_PROBLEM REQUIREMENTS:_
Put the lines of the material below into a JSON list of strings, one string per line with blank lines omitted, starting with the line containing "Given: Select the large number 1" and going on through the line containing "Looking at the screenshot, I should click(236, 139).".

= = = =

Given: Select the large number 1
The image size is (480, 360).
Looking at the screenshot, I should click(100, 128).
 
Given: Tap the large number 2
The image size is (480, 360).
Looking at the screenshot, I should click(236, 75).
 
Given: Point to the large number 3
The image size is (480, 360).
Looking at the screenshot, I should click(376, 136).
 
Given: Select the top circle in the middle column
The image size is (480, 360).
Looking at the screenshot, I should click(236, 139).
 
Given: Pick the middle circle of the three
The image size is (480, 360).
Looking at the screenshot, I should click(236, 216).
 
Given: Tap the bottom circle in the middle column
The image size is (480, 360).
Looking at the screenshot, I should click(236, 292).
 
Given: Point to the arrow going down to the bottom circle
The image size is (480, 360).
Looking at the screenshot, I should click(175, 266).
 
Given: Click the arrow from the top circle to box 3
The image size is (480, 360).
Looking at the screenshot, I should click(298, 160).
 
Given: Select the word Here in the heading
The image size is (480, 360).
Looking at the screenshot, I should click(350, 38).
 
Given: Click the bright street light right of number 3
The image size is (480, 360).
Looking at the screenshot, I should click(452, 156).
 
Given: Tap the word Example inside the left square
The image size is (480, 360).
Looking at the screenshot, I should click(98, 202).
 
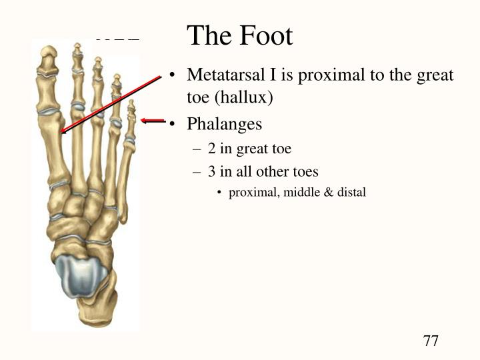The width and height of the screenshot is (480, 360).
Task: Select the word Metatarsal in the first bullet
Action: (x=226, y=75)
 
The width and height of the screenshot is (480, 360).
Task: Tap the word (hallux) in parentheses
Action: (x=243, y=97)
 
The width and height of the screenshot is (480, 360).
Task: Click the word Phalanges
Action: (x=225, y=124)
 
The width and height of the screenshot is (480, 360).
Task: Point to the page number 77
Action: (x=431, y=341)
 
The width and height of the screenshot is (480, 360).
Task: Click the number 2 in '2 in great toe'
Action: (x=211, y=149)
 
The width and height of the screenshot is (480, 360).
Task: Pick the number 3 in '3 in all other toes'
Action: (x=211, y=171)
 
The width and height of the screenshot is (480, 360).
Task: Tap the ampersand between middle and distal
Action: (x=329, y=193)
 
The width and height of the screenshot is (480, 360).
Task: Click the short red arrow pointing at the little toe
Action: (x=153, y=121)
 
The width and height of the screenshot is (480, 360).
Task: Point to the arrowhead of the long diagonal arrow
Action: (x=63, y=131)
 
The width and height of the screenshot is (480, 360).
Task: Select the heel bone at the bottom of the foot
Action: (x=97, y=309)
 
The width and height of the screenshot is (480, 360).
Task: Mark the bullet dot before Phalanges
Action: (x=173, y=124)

= = = =

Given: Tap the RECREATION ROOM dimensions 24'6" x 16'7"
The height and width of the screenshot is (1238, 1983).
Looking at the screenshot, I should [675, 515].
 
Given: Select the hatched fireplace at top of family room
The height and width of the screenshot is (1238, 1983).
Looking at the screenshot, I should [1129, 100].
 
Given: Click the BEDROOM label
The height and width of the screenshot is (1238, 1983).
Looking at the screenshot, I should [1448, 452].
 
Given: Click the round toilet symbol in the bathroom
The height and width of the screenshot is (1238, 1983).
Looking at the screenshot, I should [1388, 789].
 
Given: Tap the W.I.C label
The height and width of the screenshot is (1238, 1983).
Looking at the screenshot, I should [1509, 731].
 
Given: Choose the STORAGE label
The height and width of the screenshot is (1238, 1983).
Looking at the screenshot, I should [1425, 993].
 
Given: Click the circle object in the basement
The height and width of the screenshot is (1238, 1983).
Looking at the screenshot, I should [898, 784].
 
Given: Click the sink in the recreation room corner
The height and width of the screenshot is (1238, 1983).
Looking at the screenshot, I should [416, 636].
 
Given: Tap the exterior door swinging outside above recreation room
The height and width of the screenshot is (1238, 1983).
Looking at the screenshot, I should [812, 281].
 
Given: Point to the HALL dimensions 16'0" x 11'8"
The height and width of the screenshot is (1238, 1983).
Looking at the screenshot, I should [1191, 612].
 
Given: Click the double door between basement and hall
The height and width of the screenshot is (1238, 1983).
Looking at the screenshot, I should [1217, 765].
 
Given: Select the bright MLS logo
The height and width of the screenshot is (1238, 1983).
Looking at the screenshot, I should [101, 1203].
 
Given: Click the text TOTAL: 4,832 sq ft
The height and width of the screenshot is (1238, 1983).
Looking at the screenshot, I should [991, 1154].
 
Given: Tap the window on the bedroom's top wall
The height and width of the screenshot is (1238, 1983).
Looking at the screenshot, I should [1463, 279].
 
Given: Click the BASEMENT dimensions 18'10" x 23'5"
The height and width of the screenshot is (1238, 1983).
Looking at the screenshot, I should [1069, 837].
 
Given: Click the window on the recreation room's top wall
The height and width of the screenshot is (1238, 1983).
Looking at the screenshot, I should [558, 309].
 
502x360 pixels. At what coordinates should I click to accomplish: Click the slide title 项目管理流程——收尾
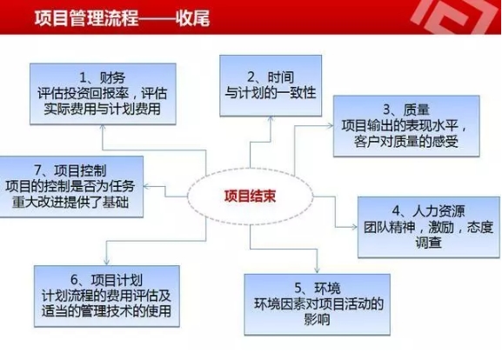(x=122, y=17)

= = = =

_FULL RESPONSE:_
[
  "Given: Select the large number 1",
  "The image size is (480, 360).",
  "Looking at the screenshot, I should click(100, 128).",
  "Given: Tap the large number 2",
  "The image size is (480, 360).",
  "Looking at the screenshot, I should click(236, 75).",
  "Given: Point to the large number 3",
  "The image size is (480, 360).",
  "Looking at the screenshot, I should click(376, 136).",
  "Given: Select the top circle in the middle column",
  "The image size is (480, 360).",
  "Looking at the screenshot, I should click(236, 139)."
]